El inicio del Siglo XXI marca a la sociedad mexicana con severos síntomas de descomposición social reflejada en los niveles de violencia alcanzada, también social, sólo comparables con los períodos de inflexión histórica, quizá el más reciente hace una centuria cuando se desborda el proceso revolucionario, violencia que se expresa en el prolongado proceso de tensión y fractura, en su magnitud territorial y en la pérdida de vidas humanas de vidas humanas.
Sin embargo, habrá de distinguirse entre ambos procesos las causas estructurales y los tipos de violencia que ocurren: por un lado, la revolución de 1910-1920 se origina en la desigualdad social generada por el modelo de crecimiento económico que posibilitó la concentración de la riqueza en una minoritaria fracción de la población identificada por los grandes terratenientes y capitalistas, en gran parte vinculados al capital extranjero, complementado con un régimen político autoritario y dictatorial que resolvía con métodos represivos toda forma de inconformidad de los mexicanos excluidos de ese crecimiento económico.
Al inicio de ese movimiento revolucionario el país tenía 15 millones de habitantes, una gran parte de ellos analfabetas de los cuales cuatro quintas partes eran población rural sujeta al régimen hacendario; la desigualdad social evidenciaba un tejido social basado en relaciones primarias donde la familia y la congregación religiosa, la hacienda y la comunidad en el ámbito rural, o la fábrica en las nacientes ciudades, denotaba diferencias no sólo económicas sino también culturales y raciales y de género que hacían distinciones entre castas y estamentos.

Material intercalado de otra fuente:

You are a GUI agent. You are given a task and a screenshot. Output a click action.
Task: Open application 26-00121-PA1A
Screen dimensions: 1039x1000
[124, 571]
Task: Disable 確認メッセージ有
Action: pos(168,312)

Uno de los cambios importantes que provocó dicho movimiento ocurre en la ampliación de las libertades que posibilitan reconstruir el capital social, donde si bien continúa la familia patriarcal que limita la equidad de género y la iglesia que escasamente abre el cautiverio ideológico de la población, cambian las demás bases del tejido social descrito, gradualmente se suprime la hacienda y se fortalece la comunidad (el ejido) en el espacio rural, se amplía la fábrica ahora en torno a la organización sindical y la colonia o barrio urbano, pero también destaca el cambio en la escuela, aquella estructura prácticamente ausente durante el porfiriato y principal fuente de emancipación social en la naciente sociedad mexicana posrevolucionaria.
La movilidad económica, social y cultural derivada de los cambios revolucionarios crearon condiciones de ejercicio de ciudadanía entre la población mexicana, misma que se acentúa en la tercera década del siglo pasado y que dio origen al surgimiento de importantes organizaciones sociales entre los obreros, campesinos y la emergente clase media. Fue el cardenismo un facilitador de esta reconstrucción del tejido social, pero también político, que le otorga al Estado Mexicano bases sociales de apoyo, las cuales, lamentablemente, posteriormente fueron corporativizadas, entre otras razones, para contrarrestar la presión que ejercieron los afectados de las políticas reformistas, pero también para asegurar su control político.
Esta corporativización de los organismos sociales en torno al partido de Estado, posibilitó impulsar un significativo crecimiento económico bajo la rectoría de este último, se crearon nuevas instituciones para promover ese crecimiento y para satisfacer la demanda social en ámbitos como la educación, salud y otras que marcaban los cambios que ocurren a mediados de esa centuria.
Pero también se limitó el ejercicio de ciudadanía al coartar toda expresión disidente de las nuevas élites económicas y políticas del país, y es la ausencia de ella lo que también restringe el desarrollo cultural de la población mexicana; entonces, la formación del tejido social sucede cautivo a las estructuras corporativasy dependiente de las políticas gubernamentales, aparece un capital social carente del ejercicio ciudadano.
La fractura social que se gesta durante el porfiriato genera la tensión social que abrió y amplió espacios de participación ciudadana, encontró su cauce en la reconstrucción del nuevo Estado y en la reorganización de la sociedad mexicana, ocurre en la magnitud propia del territorio nacional y se orienta por las demandas de los actores del proceso revolucionario que se convierten en un nuevo marco jurídico, políticas públicas y una nueva cultura, cosa que no sucede con la fractura y tensión que se presenta a inicios de este siglo.